▼
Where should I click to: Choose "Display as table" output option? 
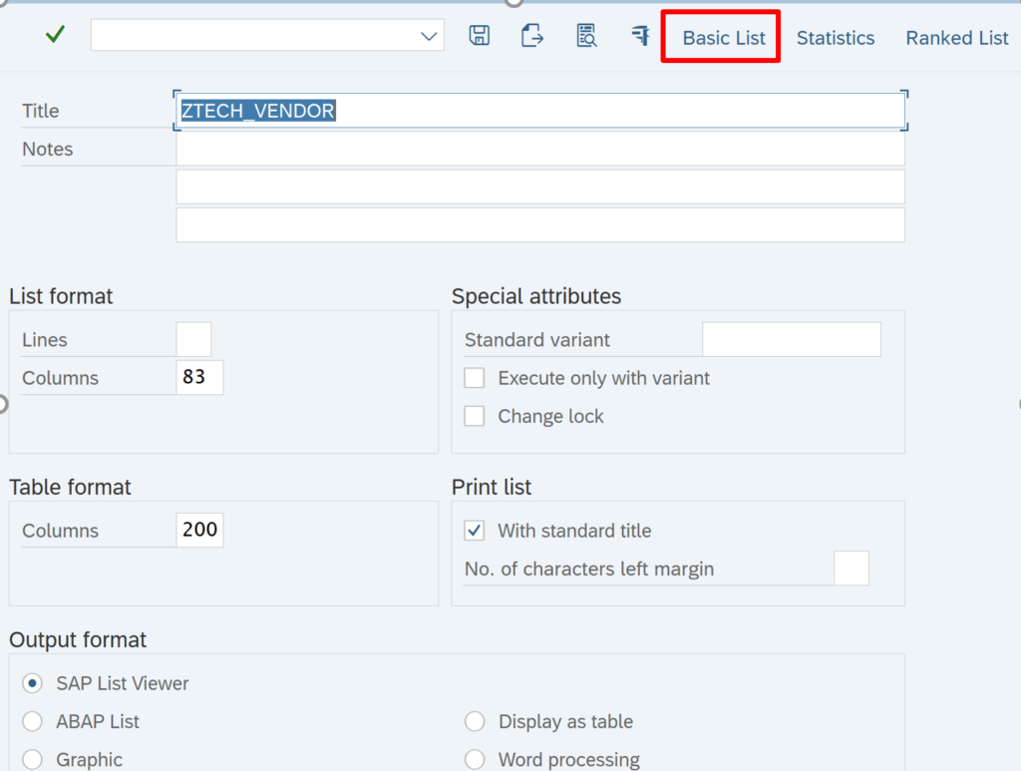474,721
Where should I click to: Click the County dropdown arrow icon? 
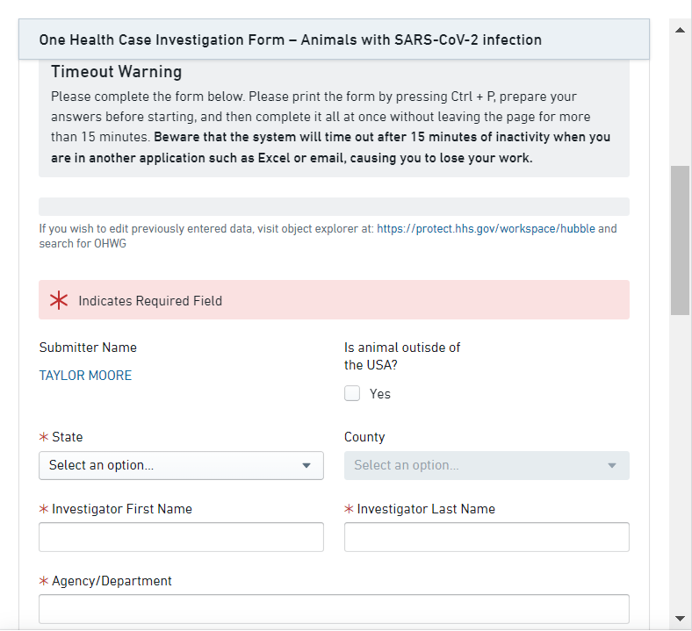[x=612, y=465]
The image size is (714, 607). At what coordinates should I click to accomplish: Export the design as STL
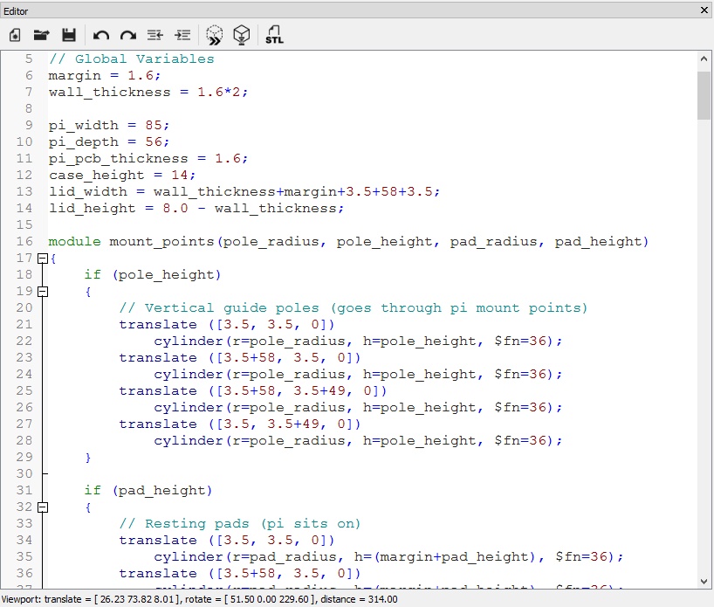pyautogui.click(x=274, y=36)
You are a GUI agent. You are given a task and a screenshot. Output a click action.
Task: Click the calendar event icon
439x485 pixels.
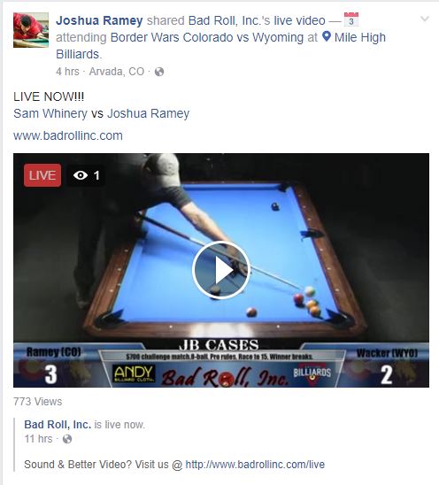pyautogui.click(x=351, y=19)
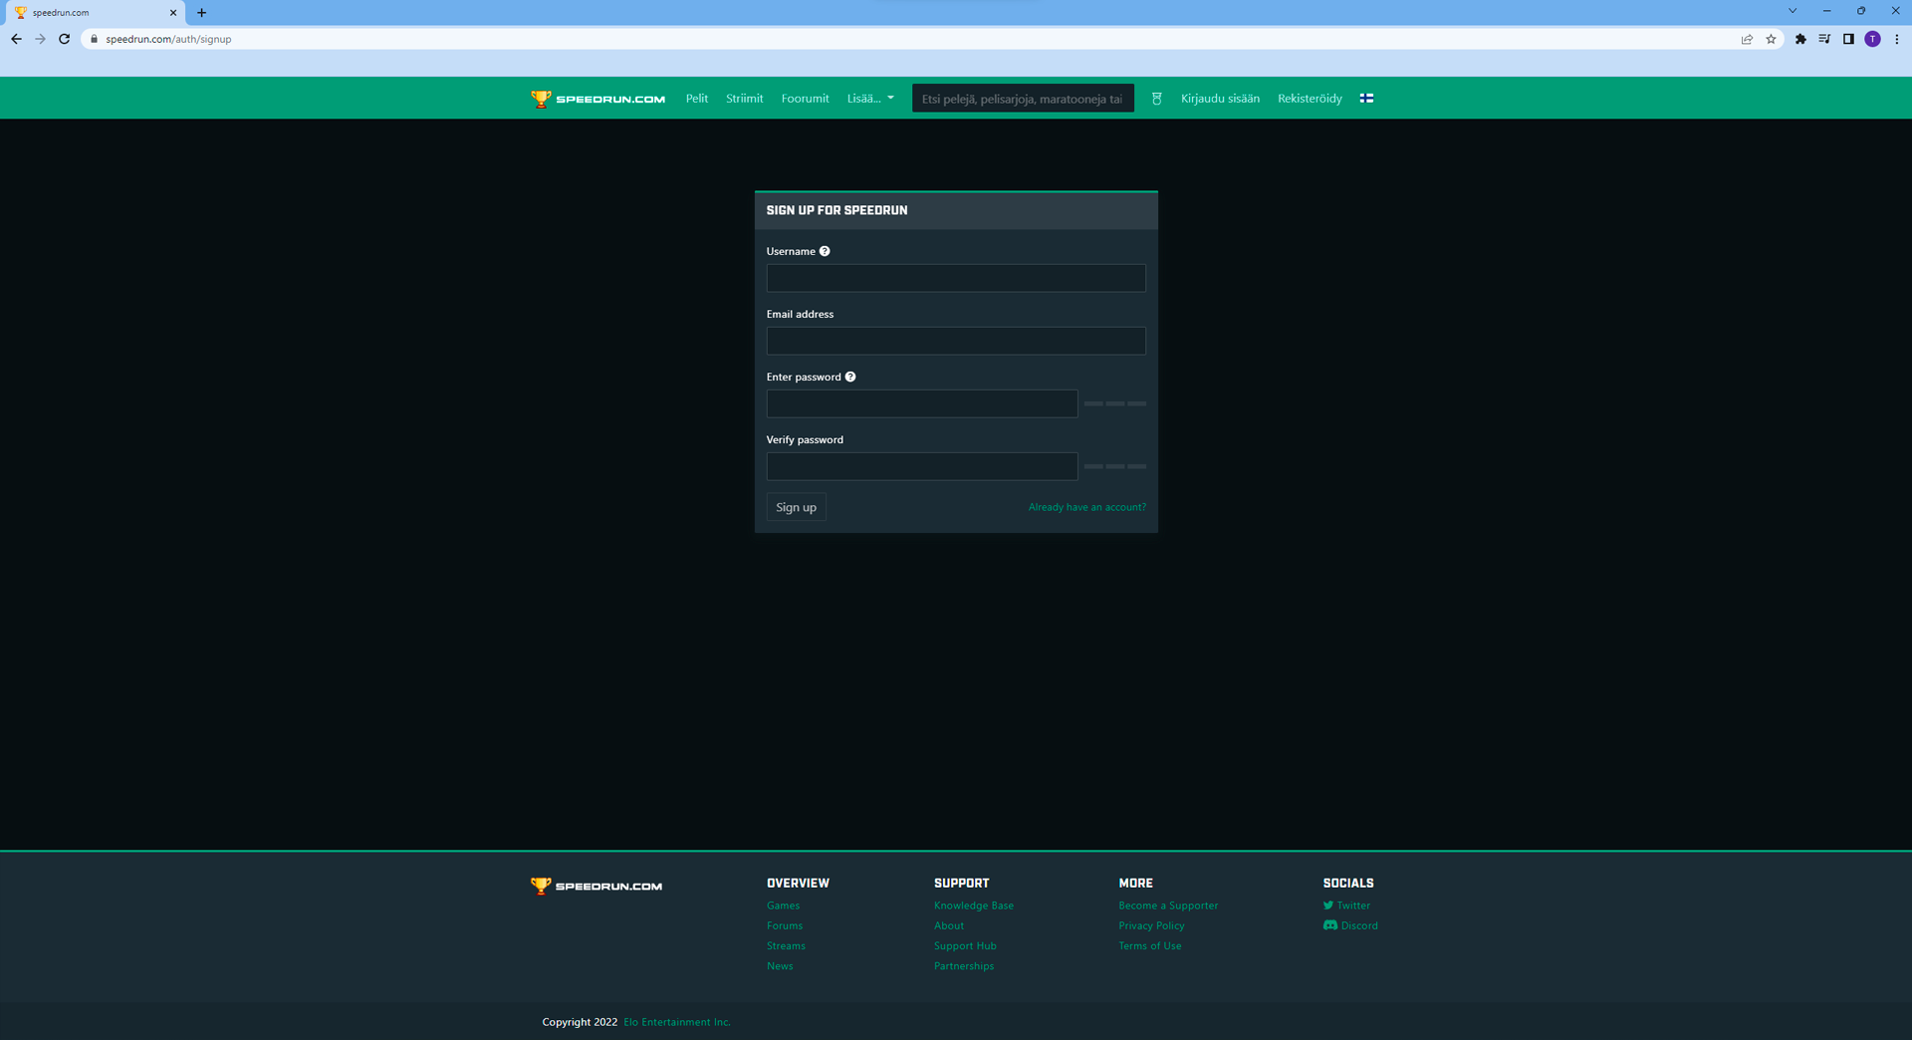The image size is (1912, 1040).
Task: Open the tab search chevron dropdown
Action: 1793,11
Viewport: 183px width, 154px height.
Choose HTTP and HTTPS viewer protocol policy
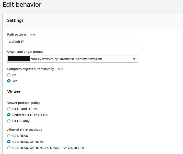pos(9,109)
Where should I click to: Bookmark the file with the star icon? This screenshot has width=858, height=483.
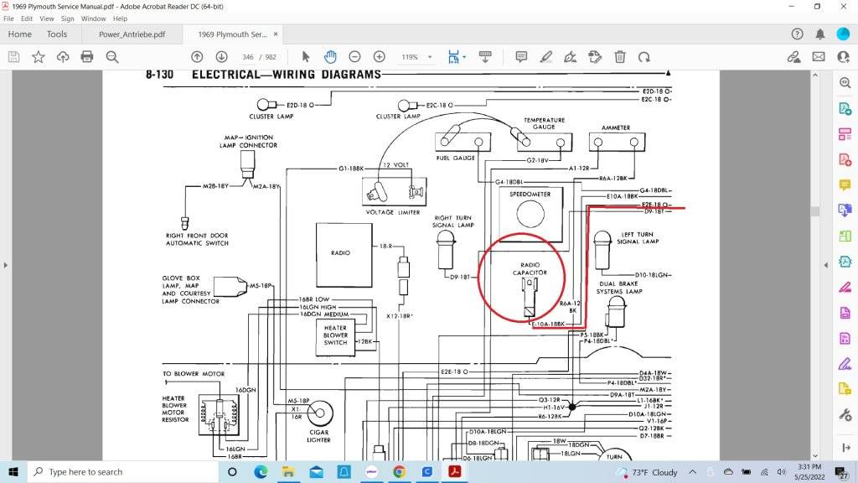pyautogui.click(x=39, y=57)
▲
§ Exercise requirements: Please edit the lines from the one containing "You are a GUI" through the end of the lines, changing "star icon" to "star button" and keeping everything else the same. Give only those lines, without the pictures.

§ The response:
You are a GUI agent. You are given a task and a screenshot. Output a click action.
Task: Click the calendar event icon
439x485 pixels.
pyautogui.click(x=351, y=19)
The image size is (1912, 1040).
Task: Open the tab search chevron dropdown
Action: 1793,11
Viewport: 183px width, 154px height.
Choose HTTP and HTTPS viewer protocol policy
pos(9,109)
Where should I click to: Bookmark the file with the star button? This screenshot has width=858, height=483.
pyautogui.click(x=39, y=57)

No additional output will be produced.